Work order
Copying exactly, give the lines in the material below from the one with "Given: Click the browser address bar URL" to the one with "1205x786 pixels.", ends included, and nothing besides.
Material supplied: Begin
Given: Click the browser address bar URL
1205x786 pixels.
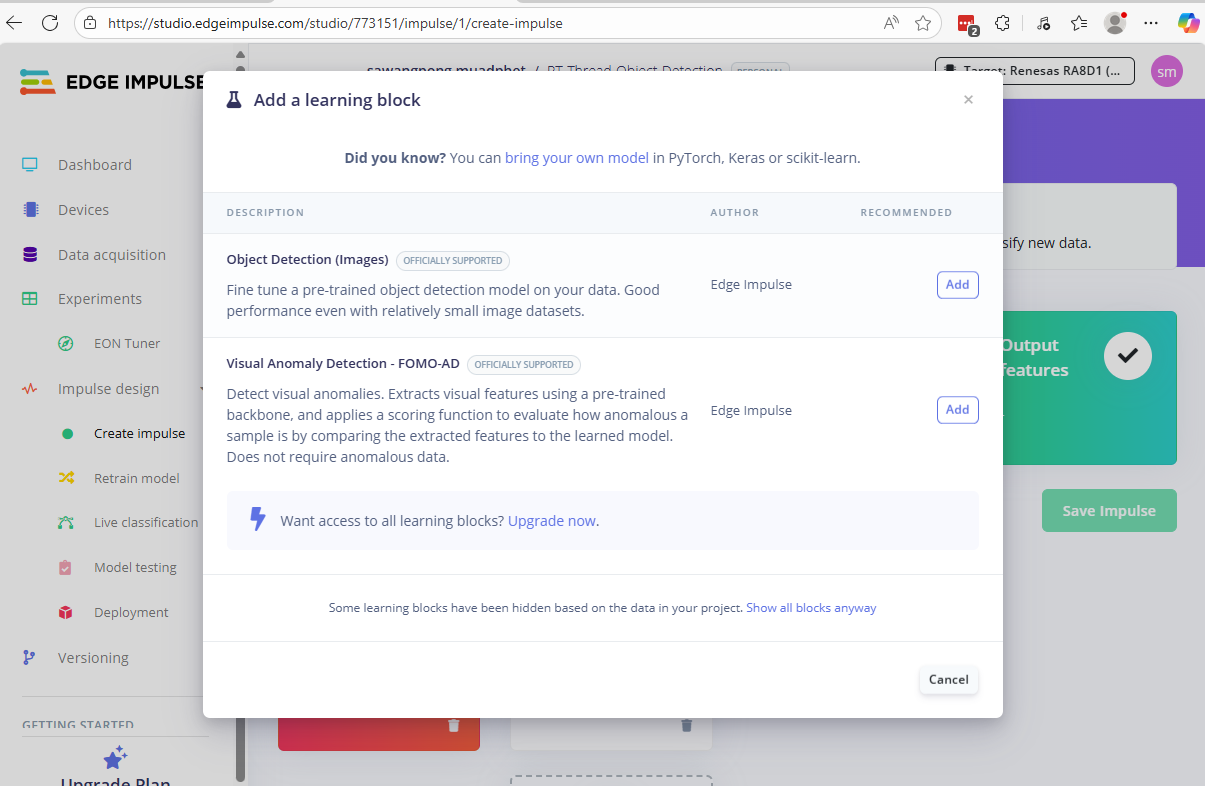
Material supplied: End
Material supplied: Begin
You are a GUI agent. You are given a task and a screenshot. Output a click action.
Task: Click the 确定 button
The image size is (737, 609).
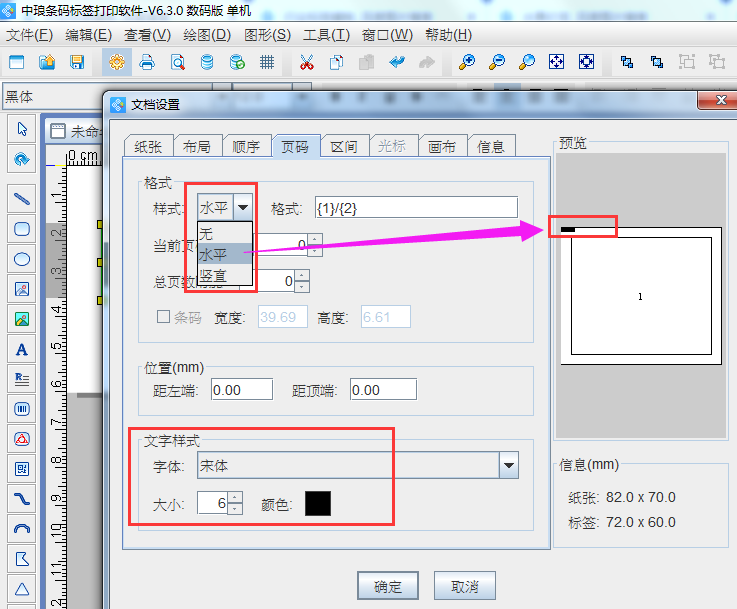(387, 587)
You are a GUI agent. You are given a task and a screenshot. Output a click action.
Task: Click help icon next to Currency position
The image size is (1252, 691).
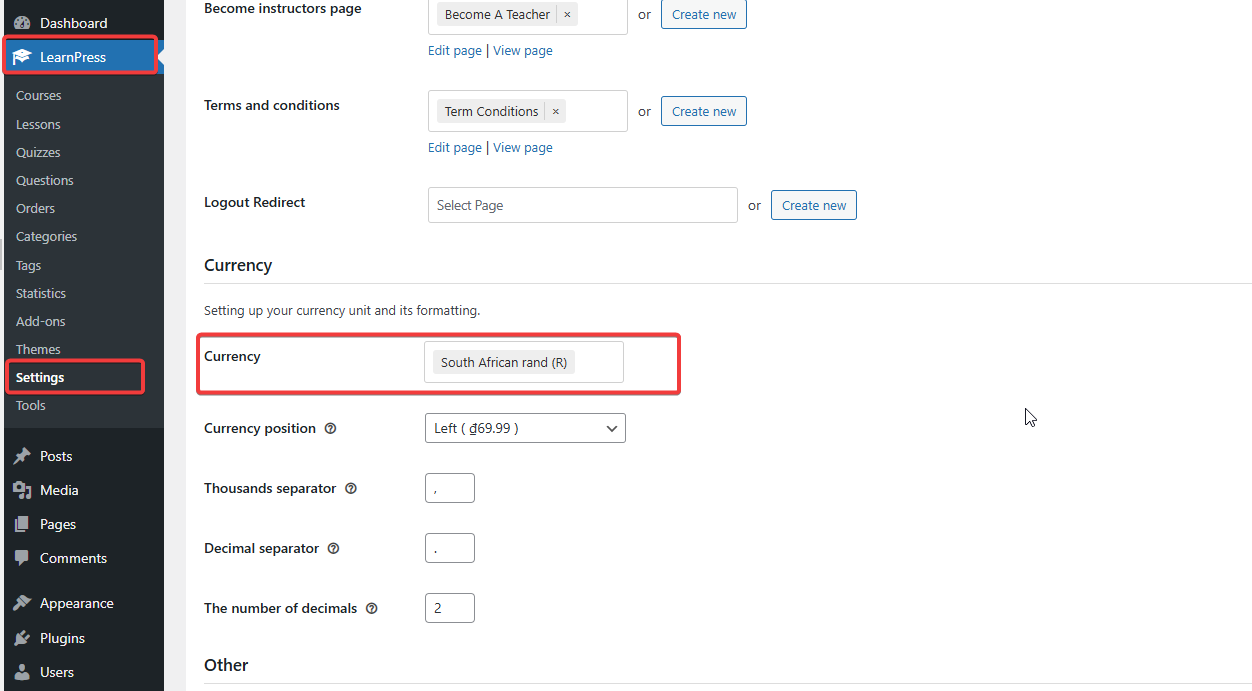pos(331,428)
Material supplied: End
Solved exercise
Given: Click the browser address bar URL
1205x786 pixels.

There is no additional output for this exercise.